[Goal] Reproduce word for word the lines from the one containing "Expand the Errors" down to the one containing "point(94,163)", both included.

[Extracted records]

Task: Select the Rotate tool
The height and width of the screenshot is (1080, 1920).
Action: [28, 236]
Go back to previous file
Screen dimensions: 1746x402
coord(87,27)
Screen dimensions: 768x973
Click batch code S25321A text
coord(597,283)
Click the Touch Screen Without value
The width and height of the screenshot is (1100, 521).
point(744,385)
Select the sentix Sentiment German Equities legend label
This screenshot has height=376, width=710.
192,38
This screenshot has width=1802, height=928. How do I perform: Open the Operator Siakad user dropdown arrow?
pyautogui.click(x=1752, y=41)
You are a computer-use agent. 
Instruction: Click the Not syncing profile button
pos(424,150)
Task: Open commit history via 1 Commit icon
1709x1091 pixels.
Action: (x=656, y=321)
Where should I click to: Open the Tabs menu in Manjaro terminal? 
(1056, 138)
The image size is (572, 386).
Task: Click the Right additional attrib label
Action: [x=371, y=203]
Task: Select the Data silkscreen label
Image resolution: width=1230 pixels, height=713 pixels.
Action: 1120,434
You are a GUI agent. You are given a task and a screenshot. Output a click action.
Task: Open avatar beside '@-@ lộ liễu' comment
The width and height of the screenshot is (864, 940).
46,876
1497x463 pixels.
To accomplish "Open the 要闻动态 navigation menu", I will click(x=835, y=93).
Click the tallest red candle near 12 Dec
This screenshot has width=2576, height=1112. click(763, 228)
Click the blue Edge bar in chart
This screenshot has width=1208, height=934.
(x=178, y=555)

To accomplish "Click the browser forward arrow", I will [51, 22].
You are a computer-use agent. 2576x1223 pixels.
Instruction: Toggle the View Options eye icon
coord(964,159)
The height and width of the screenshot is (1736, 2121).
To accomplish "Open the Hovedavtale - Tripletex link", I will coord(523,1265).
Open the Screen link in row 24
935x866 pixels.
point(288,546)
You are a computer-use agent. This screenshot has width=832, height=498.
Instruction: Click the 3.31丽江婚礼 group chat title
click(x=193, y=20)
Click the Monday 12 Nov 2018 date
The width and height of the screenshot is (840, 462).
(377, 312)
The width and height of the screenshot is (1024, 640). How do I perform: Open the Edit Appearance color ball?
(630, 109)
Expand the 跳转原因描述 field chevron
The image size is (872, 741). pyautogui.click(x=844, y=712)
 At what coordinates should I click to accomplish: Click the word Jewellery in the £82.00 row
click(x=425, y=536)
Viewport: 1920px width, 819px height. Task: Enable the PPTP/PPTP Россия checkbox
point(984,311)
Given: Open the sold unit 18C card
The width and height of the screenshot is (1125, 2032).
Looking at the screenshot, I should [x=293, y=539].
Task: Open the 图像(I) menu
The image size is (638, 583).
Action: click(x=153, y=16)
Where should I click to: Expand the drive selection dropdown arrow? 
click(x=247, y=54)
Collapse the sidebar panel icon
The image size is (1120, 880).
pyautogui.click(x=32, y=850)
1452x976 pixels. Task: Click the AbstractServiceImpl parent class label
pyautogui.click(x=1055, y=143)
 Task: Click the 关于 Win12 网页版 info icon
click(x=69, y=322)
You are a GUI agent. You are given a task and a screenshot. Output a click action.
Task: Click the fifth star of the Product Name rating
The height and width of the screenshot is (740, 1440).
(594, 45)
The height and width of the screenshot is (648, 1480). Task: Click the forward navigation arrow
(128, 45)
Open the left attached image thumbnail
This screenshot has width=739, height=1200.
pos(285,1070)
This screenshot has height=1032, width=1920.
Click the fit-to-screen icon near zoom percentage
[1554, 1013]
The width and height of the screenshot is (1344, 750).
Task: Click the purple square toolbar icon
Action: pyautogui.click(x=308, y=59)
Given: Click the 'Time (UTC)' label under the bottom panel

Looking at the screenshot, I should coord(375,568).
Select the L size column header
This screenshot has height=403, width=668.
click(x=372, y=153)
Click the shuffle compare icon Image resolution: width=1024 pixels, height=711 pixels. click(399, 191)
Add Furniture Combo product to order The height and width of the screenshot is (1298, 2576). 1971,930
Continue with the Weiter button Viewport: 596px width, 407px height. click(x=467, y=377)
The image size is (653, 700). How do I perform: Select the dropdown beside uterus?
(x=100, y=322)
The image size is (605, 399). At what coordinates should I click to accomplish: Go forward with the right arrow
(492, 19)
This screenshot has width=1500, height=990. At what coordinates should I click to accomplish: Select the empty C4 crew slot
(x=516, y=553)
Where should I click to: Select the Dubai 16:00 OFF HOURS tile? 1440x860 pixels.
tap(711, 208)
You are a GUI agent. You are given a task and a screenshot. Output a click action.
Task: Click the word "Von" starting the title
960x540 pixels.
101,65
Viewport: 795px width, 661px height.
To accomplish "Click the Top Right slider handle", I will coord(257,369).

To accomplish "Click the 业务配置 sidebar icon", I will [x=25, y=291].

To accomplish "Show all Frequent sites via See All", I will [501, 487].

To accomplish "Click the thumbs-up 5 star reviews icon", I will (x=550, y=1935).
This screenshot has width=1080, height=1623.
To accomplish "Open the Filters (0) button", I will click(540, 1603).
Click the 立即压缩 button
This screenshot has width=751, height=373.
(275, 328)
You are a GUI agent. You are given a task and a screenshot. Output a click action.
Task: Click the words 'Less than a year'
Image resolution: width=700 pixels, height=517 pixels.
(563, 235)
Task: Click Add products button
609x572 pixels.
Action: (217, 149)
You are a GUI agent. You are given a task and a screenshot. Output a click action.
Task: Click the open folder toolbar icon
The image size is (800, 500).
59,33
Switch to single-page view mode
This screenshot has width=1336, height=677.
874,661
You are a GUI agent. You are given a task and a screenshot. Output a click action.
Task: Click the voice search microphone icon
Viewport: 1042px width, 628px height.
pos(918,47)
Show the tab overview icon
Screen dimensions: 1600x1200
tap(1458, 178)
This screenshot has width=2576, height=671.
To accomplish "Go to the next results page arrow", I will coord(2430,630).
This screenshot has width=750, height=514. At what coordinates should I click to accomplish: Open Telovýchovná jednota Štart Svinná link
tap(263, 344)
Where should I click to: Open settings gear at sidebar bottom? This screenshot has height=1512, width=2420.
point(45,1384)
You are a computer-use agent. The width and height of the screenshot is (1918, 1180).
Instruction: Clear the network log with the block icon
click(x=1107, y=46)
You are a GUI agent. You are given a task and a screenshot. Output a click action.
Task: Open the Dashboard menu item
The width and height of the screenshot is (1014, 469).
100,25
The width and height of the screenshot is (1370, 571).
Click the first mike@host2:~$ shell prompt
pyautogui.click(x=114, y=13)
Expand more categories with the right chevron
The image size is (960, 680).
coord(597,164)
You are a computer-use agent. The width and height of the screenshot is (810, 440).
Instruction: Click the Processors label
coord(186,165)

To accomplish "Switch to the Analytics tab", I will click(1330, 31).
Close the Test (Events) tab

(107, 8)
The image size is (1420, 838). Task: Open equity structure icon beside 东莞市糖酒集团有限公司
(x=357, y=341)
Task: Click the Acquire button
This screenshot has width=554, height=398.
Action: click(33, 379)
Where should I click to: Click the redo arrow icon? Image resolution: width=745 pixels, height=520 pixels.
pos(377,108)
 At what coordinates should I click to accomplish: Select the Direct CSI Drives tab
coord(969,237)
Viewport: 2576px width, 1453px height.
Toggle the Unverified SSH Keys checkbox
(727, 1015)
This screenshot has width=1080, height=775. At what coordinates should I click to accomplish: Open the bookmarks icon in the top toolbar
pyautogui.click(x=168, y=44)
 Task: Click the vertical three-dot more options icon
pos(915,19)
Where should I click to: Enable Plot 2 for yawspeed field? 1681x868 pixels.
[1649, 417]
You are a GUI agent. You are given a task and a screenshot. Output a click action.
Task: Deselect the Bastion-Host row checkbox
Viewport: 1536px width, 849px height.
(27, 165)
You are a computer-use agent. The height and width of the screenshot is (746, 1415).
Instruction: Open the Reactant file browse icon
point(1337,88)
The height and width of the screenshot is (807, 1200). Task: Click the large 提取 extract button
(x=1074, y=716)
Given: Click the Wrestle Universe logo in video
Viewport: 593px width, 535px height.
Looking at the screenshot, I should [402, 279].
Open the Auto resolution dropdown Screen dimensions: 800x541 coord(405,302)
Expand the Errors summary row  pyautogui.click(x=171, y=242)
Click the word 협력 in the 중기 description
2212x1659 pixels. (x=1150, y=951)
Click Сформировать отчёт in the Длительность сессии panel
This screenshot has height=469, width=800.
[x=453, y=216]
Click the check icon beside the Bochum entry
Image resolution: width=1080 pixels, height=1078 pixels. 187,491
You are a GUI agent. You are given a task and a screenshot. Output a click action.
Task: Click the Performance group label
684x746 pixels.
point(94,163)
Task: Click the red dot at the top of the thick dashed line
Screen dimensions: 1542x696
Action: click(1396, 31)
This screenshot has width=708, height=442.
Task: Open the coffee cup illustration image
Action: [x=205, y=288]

[Solution to the exercise]
Expand the Errors summary row  pyautogui.click(x=171, y=242)
Click the word 협력 in the 중기 description
2212x1659 pixels. (x=1150, y=951)
Click Сформировать отчёт in the Длительность сессии panel
This screenshot has height=469, width=800.
[x=453, y=216]
Click the check icon beside the Bochum entry
Image resolution: width=1080 pixels, height=1078 pixels. 187,491
You are a GUI agent. You are given a task and a screenshot. Output a click action.
Task: Click the Performance group label
684x746 pixels.
point(94,163)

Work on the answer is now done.